It would be extremely bad, for a number of reasons.
First, it would allow this level of malicious cyber activity without needing to hide from Anthropic / OpenAI. The only constraint would be attacker skill and compute.
It would enable defenders as well, but they take far longer to adapt to change. Attackers would be using it within hours of release to massively upgrade their AI attack harness / workflows.
And then separately it would also be really bad for nuclear biological chemical as well. Since like Mythos it would probably just be a generally more competent model at everything.
The worst part about this hypothetical is that, in my opinion anyway, and that of many others, this is a matter of when rather than if.
I want to say 18 months for an estimate, but it could be 6-36 months. I just don’t see any reason to assume it won’t happen.
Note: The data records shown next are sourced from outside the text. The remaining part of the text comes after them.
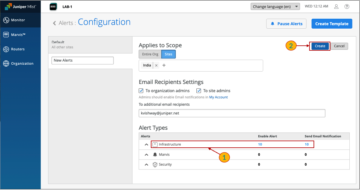360x190 pixels.
Task: Open the Organization globe menu
Action: coord(6,63)
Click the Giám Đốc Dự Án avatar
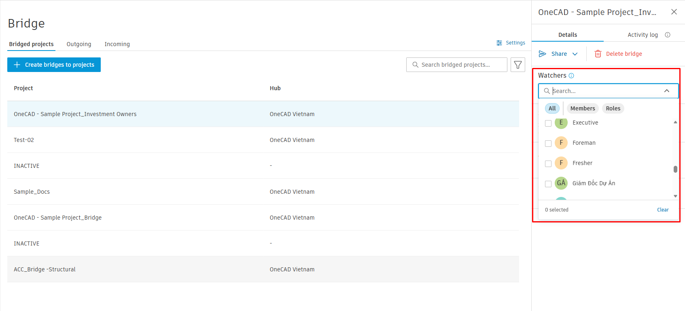Viewport: 685px width, 311px height. click(561, 183)
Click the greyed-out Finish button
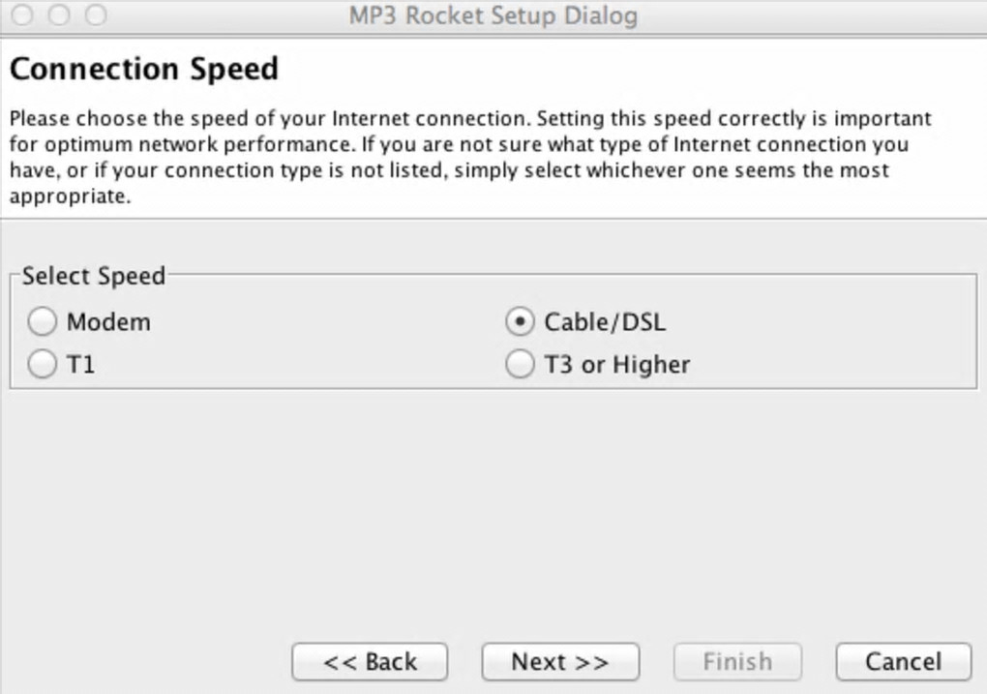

I think the least priced-in aspect of all this AI activity, and its effect on the economy, is what happens to the market the day the government says it’s now illegal to use open source AI.
Hugging Face gets taken down. AI is now like buying explosives or nerve gas. And the government is massively regulating the few commercial AI companies.
Every version of a new model goes through weeks or months of government testing before release. Etc.
Meanwhile…China. What are they doing?
I think we’re massively underestimating how inevitable, disruptive, and potentially imminent this is.
I mean I’ve been passively talking about this for a couple of years, but the government just took a model offline with a letter. I think this is way closer than we think.
I feel everyone is talking about cyber risk with very little input from cybersecurity.
For people in cyber, I want your take: How good or bad would it be for cyber if an open-weight no-guardrails Mythos-level model released tomorrow?